Diese Fragen werden im sog. Nebenstrafrecht, das sich in zahlreichen öffentlich-rechtlichen Produktsicherheitsvorschriften findet, geschickt dadurch umgangen, dass bereits dann eine Ordnungswidrigkeit oder eine Straftat vorliegen soll, wenn bestimmte Verhaltensvorschriften verletzt worden sind, die nach Ansicht des Gesetzgebers dem Schutz der Verbraucher dienen, ohne dass es hierbei auf die Prüfung einer schadensbegründenden Kausalität ankommt.
Das Produktnebenstrafrecht unterteilt sich somit in einen strafrechtsneutralen Teil, der bestimmte Verhaltensvorschriften für die Handhabung und den Vertrieb von Produkten aufstellt, sowie einen zweiten Teil, der einfache Verstöße gegen diese Pflichten als Ordnungswidrigkeit und Verstöße mit Gefährdungscharakter als Straftaten beschreibt.
Rechtsfolgen bei Missachtung öffentlich-rechtlichen Produktsicherheitsrechts
Die Einhaltung des Produktsicherheitsrechts wird von der zuständigen nationalen Behörde in den einzelnen EU-Mitgliedstaaten überwacht (sog. Marktüberwachungsbehörde).
In Deutschland sind regelmäßig die Behörden in den jeweiligen Bundesländern, in denen das betreffende Unternehmen seinen Sitz hat, und hier häufig die jeweils zuständige Gewerbeaufsichts- und Arbeitsschutzbehörde, zuständig. Dies führt in Deutschland zu mehr als 100 Marktüberwachungsbehörden, deren Vollzug nicht immer einheitlich ist, und mit denen im Beanstandungsfall häufig über die zutreffende rechtliche Interpretation gerungen werden muss.
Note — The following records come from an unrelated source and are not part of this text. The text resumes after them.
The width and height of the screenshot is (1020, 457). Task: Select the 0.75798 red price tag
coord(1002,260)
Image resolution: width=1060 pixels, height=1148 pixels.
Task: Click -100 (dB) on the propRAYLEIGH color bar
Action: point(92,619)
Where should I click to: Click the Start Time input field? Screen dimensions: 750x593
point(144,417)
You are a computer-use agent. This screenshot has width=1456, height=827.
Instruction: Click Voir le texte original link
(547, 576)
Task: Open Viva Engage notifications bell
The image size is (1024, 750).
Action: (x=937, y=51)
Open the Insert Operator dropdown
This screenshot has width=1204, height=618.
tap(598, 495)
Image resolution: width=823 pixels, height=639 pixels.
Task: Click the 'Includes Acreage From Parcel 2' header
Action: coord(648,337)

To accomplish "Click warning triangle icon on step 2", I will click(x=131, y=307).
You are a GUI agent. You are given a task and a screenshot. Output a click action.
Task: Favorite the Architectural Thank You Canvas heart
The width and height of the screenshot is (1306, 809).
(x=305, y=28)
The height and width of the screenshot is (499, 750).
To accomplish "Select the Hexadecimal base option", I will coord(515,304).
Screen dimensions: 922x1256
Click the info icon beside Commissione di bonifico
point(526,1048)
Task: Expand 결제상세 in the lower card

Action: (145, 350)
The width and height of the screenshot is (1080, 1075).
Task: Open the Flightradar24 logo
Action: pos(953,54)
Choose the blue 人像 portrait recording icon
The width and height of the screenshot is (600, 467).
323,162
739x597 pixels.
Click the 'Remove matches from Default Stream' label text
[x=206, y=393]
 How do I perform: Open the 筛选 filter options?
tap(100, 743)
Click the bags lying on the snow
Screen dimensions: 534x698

Gemäß § 26 Abs. 2 ProdSG sind die Marktaufsichtsbehörden dazu befugt und verpflichtet, die erforderlichen Maßnahmen zu ergreifen, wenn sie den begründeten Verdacht haben, dass ein Produkt nicht den gesetzlichen Anforderungen entspricht. Hierzu zählen insbesondere, jedoch nicht abschließend, folgende Maßnahmen:
- das Ausstellen eines Produkts zu untersagen
- einzelne Produkte aus dem Handel zu entnehmen, um sie stichprobenartig auf die Einhaltung der gesetzlichen Sicherheitsvorgaben zu überprüfen
- die Bereitstellung eines Produkts auf dem Markt oder das Ausstellen eines Produkts für den Zeitraum zu verbieten, der für die Prüfung zwingend erforderlich ist
- anzuordnen, dass geeignete, klare und leicht verständliche Hinweise zu Risiken, die mit dem Produkt verbunden sind, in deutscher Sprache angebracht werden
- zu verbieten, dass ein Produkt auf dem Markt endgültig bereitgestellt wird
- die Rücknahme oder den Rückruf eines auf dem Markt bereitgestellten Produkts anzuordnen
- ein Produkt sicherzustellen, dieses Produkt zu vernichten, vernichten zu lassen oder auf andere Weise unbrauchbar zu machen
- anzuordnen, dass die Öffentlichkeit vor den Risiken gewarnt wird, die mit einem auf dem Markt bereitgestellten Produkt verbunden sind; die Marktüberwachungsbehörde kann selbst die Öffentlichkeit warnen, wenn der Wirtschaftsakteur nicht oder nicht rechtzeitig warnt oder eine andere ebenso wirksame Maßnahme nicht oder nicht rechtzeitig trifft.